I do not have the figure with me but I can send it to the committee.

Will Mr. Mulligan give an estimate?

Mr. Gus Mulligan

Some of the figures on legal fees relate to debt collection. I defer to the internal auditor who has indicated the figure is €30,000.

Mr. James Rogan

The figure is quite small.

Are services such as MRI scans owned and controlled by the hospital or are companies working in the hospital on a contractual basis?

Mr. Gus Mulligan

They are all owned by the hospital.

The position in Beaumont Hospital differs from that pertaining in some other hospitals.

Mr. Gus Mulligan

Yes.

We have had an open and frank discussion and I thank all the witnesses for their responses. I ask Mr. Buckley to respond to the discussion.

Mr. John Buckley

The fundamental question is one of how business was done at the hospital in regard to information technology. Obviously, up to 2007 there were many shortcomings in how this was managed. The adoption of a strategy paves the way for an improvement in that regard.

What may be missed here is that €2 million was spent which could have been spent otherwise if the hospital had had the choice. A situation arose where the decision making of the hospital was constrained in regard to a substantial sum of money. This brings us back to the question of the lessons the hospital obviously has learned and other organisations need to learn, namely, that one must align the IT strategy with business needs and one must get IT governance right.

To touch on a matter referred to by Deputy Shortall, the issue of who should be involved in producing the strategy in IT projects is a very important one. Obviously, there are three communities of people involved. There is senior management who have to specify their information needs. There is also the day-to-day users of the equipment which has to be usable and suitable for their purposes. In this case we had people voting with their feet and walking away from the equipment the IT department was supplying. There needs to be some way of pulling together the three communities, namely, the IT professionals, users and senior management, in order that everybody is having their needs looked after.

It is also necessary to have some sort of external view, whether in the form of a project manager when one is doing a major project or some expertise to allow one to structure these projects properly and get an external view. The reason for this is that sometimes management is not capable of challenging the views it gets from very technically minded IT professionals. There is a need to build this in somehow, either within the organisations or at the wider systems level, perhaps through some sort of gateway reviews and possibly using expertise from the wider Civil Service on a panel. We will hear more about this is in the next session but it is a recurring problem throughout the service. It happened with PPARS and it happens with many IT developments.

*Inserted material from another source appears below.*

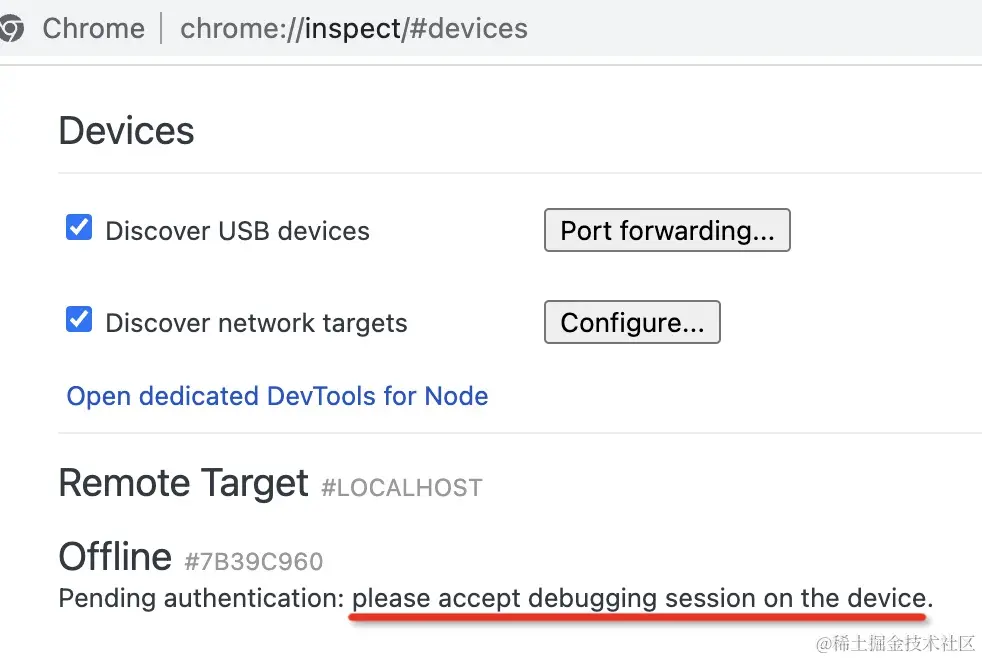
Task: Click the "Pending authentication:" text
Action: [x=201, y=599]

The lessons that need to be and are being learned at the level of the hospital are that one must have a strategy and proper IT governance and within that, one has to bring together the various communities of interest which have to work and use the IT systems.

I thank Mr. Buckley and all those who attended the session. Is it agreed that the committee disposes of chapter 7 of Special Report No. 10, Beaumont Hospital, and note the consolidated financial statements for Beaumont Hospital board 2006 and Beaumont Hospital Car Park Company Limited, report and financial statements 2006? Agreed.

The witnesses withdrew.

Sitting suspended at 12.10 p.m. and resumed at 12.20 p.m.